Jaime llevó al chico al exterior, donde el aire estaba tan fresco y limpio como era posible en Desembarco del Rey. Cuarenta capas doradas se encontraban apostados alrededor de la plaza guardando los caballos y las literas. Se llevó al Rey a un lado, lejos de todos, y lo sentó en los peldaños de mármol.
–No tenía miedo -insistió el niño-. Es que el olor me daba arcadas. ¿No te daba arcadas a ti? ¿Cómo lo aguantabas, tío?
«Olí la podredumbre de mi propia mano cuando Vargo Hoat me obligó a llevarla al cuello.»
–Un hombre puede aguantar casi cualquier cosa si es necesario -le explicó Jaime a su hijo. «He olido a un hombre que se asaba, cuando el rey Aerys lo coció en su propia armadura»-. El mundo está lleno de cosas espantosas, Tommen. Puedes luchar contra ellas, reírte de ellas o verlas sin mirar… Escapar hacia dentro.
Tommen lo pensó un instante.
–Antes… Antes me escapaba hacia dentro, a veces -confesó-, cuando Joffy…
–Joffrey. – Cersei estaba junto a ellos; el viento le enredaba las faldas en torno a las piernas-. Tu hermano se llamaba Joffrey. Y jamás me habría avergonzado de esta manera.
–No pretendía… No tenía miedo, mamá. Es sólo que tu señor padre olía tan mal…
–¿Y crees que a mí me parecía un olor agradable? Yo también tengo nariz. – Lo cogió de la oreja para obligarlo a ponerse en pie-. Lord Tyrell tiene nariz. ¿Has visto que él vomitara en el septo sagrado? ¿Has visto a Lady Margaery lloriquear como un bebé?
–Ya basta, Cersei -dijo Jaime, poniéndose de pie.
La ira hacía que se le dilataran las fosas nasales.
–¿Ser? ¿Qué haces aquí? Creo recordar que juraste guardar vigilia junto a nuestro padre hasta que terminara el velatorio.
–Ya ha terminado. Sólo tienes que echarle un vistazo.
–No. Dijiste que siete días y siete noches. Sin duda el Lord Comandante sabrá contar hasta siete. Sólo tienes que mirarte el número de dedos y sumar dos.
Los demás asistentes habían empezado a salir a la plaza, huyendo del olor nauseabundo del septo.
–Baja la voz, Cersei -le advirtió Jaime-. Se acerca Lord Tyrell.
Aquello la calmó. La Reina tiró de Tommen para situarlo a su lado. Mace Tyrell hizo una reverencia ante ellos.
–Espero que Su Alteza no se encuentre mal.
–El Rey se ha sentido abrumado por el dolor -replicó Cersei.
–Igual que nos sucede a todos. Si hay algo que pueda hacer…
Mucho más arriba, un cuervo lanzó un graznido. Estaba posado en la estatua del rey Baelor, cagando sobre su cabeza sagrada.
–Hay mucho que podéis hacer por Tommen, mi señor -dijo Jaime-. ¿Le haríais a Su Alteza la Reina el honor de cenar con ella tras la ceremonia de esta noche?
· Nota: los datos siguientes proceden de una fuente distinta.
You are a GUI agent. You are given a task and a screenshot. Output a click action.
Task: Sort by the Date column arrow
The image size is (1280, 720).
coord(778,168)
Cersei le lanzó una mirada asesina, pero por una vez tuvo la sensatez de morderse la lengua.
–¿Cenar? – Tyrell parecía desconcertado-. Me imagino… Claro, será un honor para nosotros. Para mi señora esposa y para mí.
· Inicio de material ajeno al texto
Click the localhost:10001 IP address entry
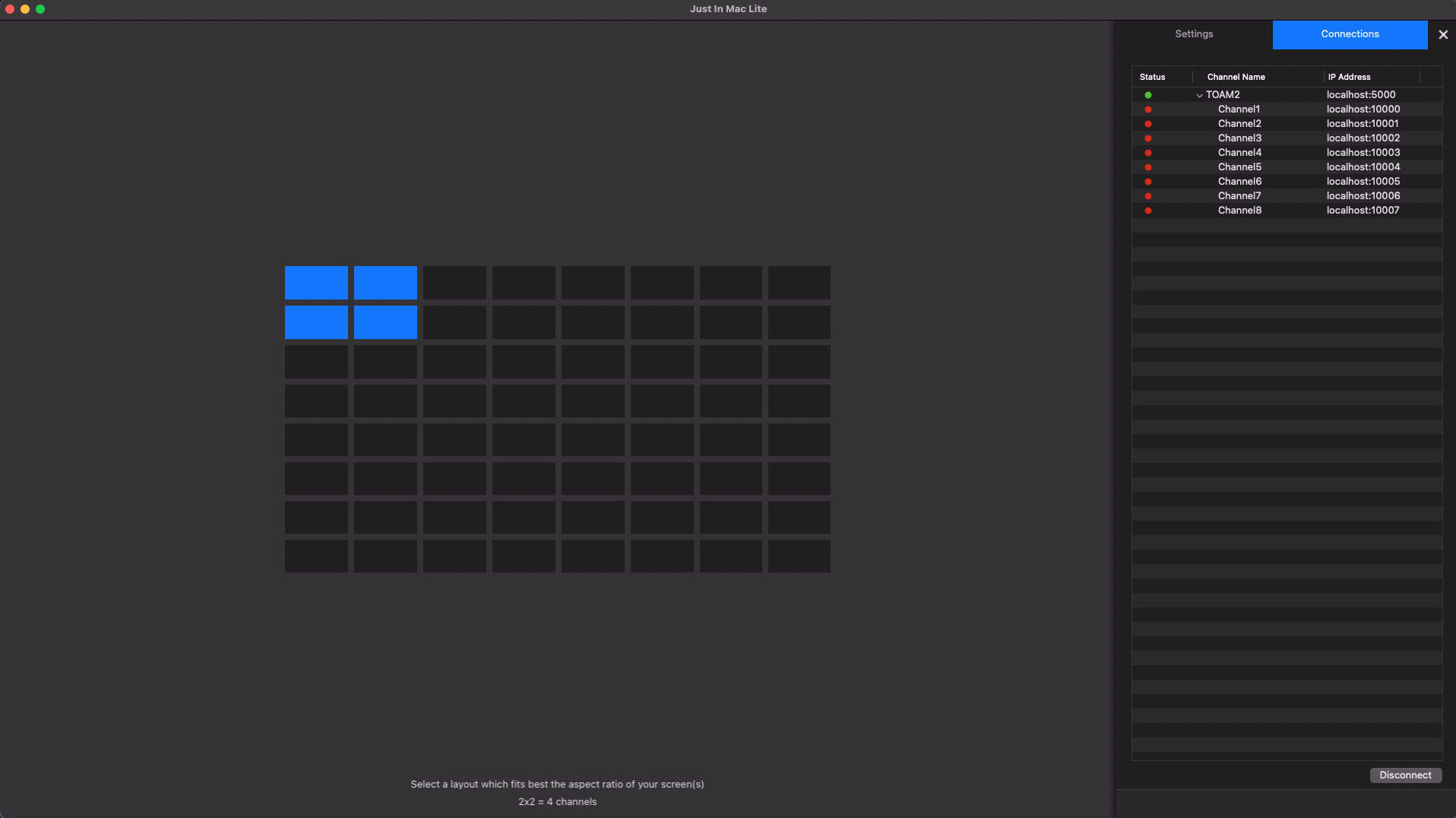1456x818 pixels. [1362, 124]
La Reina se obligó a sonreír y susurrar algo amable, pero cuando Tyrell le pidió permiso para retirarse y Ser Addam Marbrand se llevó a Tommen, se volvió hacia Jaime, furiosa.
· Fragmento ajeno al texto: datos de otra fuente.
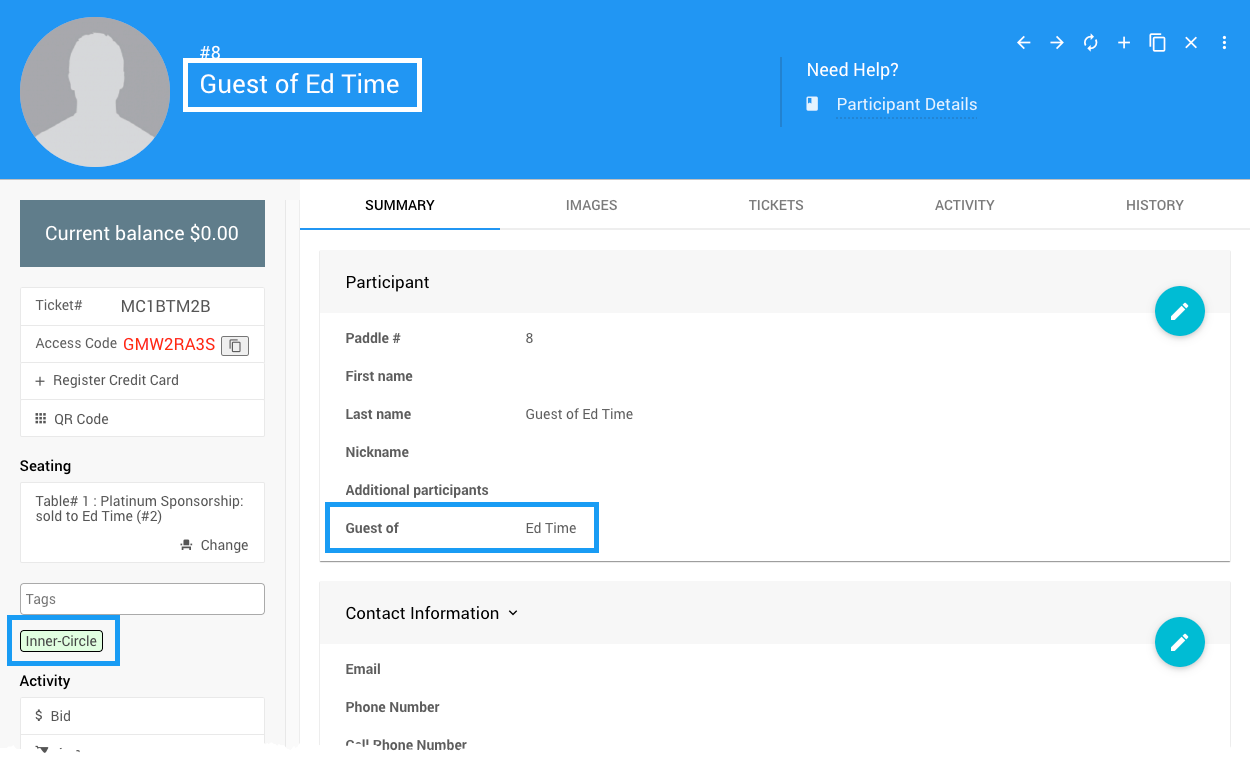Show the History tab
–¿Estás borracho o deliras? Dime, ¿por qué tengo que cenar con ese imbécil codicioso y su pueril esposa? – Una ráfaga de viento le agitó el cabello dorado-. No lo nombraré Mano, si es eso lo que…
–Necesitas a Tyrell -interrumpió Jaime-, pero no aquí. Pídele que capture Bastión de Tormentas para Tommen. Adúlalo, dile que lo necesitas en el campo de batalla para sustituir a nuestro padre. Mace se considera un gran guerrero. O te gana Bastión de Tormentas o la caga y queda como un imbécil. Sea como sea, tú ganas.
–¿Bastión de Tormentas? – Cersei se quedó pensativa-. Sí, pero… Lord Tyrell ha dejado claro una y otra vez que no saldrá de Desembarco del Rey hasta que Tommen se case con Margaery.
Jaime suspiró.
–Pues que se casen. Faltan años para que Tommen tenga edad para consumar el matrimonio, y hasta entonces, siempre se podrá anular. Dale su boda a Tyrell y mándalo a jugar a la guerra.
Una sonrisa cautelosa aleteó en los labios de su hermana.
–Y también hay riesgos en los asedios -murmuró-. Oye, nuestro señor de Altojardín podría perder la vida.
–Existe ese peligro -convino Jaime-. Sobre todo si se le acaba la paciencia y decide tomar la fortaleza por asalto.
Cersei le dirigió una larga mirada.
–¿Sabes? – dijo-, durante un momento has hablado igual que nuestro padre.